ASSIGNMENT
Search the records for the string "agent" and return each line that has it.

DATA LISTING
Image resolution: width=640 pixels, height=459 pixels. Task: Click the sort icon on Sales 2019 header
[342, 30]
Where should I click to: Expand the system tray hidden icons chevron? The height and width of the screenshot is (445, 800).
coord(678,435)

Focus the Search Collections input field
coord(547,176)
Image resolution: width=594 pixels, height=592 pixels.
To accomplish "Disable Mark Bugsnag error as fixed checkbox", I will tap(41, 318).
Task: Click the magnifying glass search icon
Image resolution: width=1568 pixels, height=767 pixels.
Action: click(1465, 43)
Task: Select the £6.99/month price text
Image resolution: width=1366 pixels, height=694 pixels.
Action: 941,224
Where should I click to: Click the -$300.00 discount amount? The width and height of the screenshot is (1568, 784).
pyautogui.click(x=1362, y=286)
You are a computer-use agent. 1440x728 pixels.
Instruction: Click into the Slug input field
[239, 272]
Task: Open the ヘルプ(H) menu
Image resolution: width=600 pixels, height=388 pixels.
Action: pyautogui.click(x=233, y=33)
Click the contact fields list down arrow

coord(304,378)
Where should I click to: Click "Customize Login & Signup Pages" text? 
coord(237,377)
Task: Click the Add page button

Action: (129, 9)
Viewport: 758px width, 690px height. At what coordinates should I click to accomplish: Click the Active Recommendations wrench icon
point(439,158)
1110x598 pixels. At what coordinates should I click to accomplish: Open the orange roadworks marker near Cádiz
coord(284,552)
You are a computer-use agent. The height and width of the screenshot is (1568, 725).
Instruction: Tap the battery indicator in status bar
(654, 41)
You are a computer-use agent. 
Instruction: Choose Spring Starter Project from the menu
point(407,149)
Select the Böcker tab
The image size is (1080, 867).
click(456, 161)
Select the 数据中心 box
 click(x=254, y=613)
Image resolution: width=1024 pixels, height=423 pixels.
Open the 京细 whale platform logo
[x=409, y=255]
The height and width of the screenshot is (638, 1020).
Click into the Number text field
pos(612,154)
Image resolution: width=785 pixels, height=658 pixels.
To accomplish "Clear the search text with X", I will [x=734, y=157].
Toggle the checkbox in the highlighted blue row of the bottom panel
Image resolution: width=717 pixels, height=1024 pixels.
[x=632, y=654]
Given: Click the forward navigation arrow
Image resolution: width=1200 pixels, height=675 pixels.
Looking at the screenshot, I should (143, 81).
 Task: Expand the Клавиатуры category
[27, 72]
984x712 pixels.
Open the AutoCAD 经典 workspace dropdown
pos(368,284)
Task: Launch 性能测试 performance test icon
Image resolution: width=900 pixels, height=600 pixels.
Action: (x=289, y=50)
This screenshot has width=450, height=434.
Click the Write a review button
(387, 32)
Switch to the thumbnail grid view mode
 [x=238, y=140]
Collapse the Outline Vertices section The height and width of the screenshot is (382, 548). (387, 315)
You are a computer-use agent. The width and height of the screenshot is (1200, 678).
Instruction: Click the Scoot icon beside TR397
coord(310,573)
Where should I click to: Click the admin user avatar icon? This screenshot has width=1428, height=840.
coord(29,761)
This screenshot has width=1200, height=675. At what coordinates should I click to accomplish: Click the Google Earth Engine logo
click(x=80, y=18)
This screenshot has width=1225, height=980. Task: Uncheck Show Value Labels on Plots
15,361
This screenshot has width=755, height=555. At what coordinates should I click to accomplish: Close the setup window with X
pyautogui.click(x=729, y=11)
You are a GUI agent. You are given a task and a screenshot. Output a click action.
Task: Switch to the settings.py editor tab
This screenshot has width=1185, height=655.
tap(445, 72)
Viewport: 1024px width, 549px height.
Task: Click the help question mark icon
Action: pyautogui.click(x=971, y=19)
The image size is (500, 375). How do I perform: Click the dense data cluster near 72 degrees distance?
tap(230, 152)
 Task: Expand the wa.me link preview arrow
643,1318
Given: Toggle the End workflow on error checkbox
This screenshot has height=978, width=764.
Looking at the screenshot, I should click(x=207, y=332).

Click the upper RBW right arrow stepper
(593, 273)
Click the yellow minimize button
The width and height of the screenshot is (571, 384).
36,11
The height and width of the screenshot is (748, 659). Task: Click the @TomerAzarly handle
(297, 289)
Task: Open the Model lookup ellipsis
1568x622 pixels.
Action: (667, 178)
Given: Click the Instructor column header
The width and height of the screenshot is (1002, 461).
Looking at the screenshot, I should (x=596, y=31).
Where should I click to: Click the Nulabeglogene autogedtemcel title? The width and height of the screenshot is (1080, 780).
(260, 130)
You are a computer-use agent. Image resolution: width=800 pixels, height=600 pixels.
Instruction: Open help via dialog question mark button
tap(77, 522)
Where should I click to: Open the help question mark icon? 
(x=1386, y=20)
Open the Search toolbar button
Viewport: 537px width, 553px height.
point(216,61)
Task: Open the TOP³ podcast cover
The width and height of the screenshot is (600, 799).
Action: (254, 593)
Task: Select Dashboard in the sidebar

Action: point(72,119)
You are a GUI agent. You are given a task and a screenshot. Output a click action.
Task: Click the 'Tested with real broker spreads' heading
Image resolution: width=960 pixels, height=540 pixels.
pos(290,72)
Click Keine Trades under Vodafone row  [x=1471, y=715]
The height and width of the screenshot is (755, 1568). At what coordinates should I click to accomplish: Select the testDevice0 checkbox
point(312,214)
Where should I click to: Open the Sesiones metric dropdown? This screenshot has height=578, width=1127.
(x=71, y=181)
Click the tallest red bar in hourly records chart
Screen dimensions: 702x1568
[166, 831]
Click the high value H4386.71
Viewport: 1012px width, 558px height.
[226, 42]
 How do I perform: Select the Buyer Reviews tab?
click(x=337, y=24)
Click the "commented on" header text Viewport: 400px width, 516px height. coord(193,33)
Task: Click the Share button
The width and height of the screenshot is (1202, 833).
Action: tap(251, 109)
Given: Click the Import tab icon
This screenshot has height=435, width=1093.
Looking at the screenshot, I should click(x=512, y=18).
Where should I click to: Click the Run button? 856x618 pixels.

ANSWER SPACE
You are a computer-use agent. 1440x728 pixels.
You are a computer-use agent. The height and width of the screenshot is (1568, 725).
You are a computer-use agent. 
You are a computer-use agent. The width and height of the screenshot is (1200, 678).
You are a GUI agent. You are given a task and a screenshot. Output a click action.
You are a computer-use agent. Image resolution: width=800 pixels, height=600 pixels.
You are a GUI agent. You are given a task and a screenshot. Output a click action.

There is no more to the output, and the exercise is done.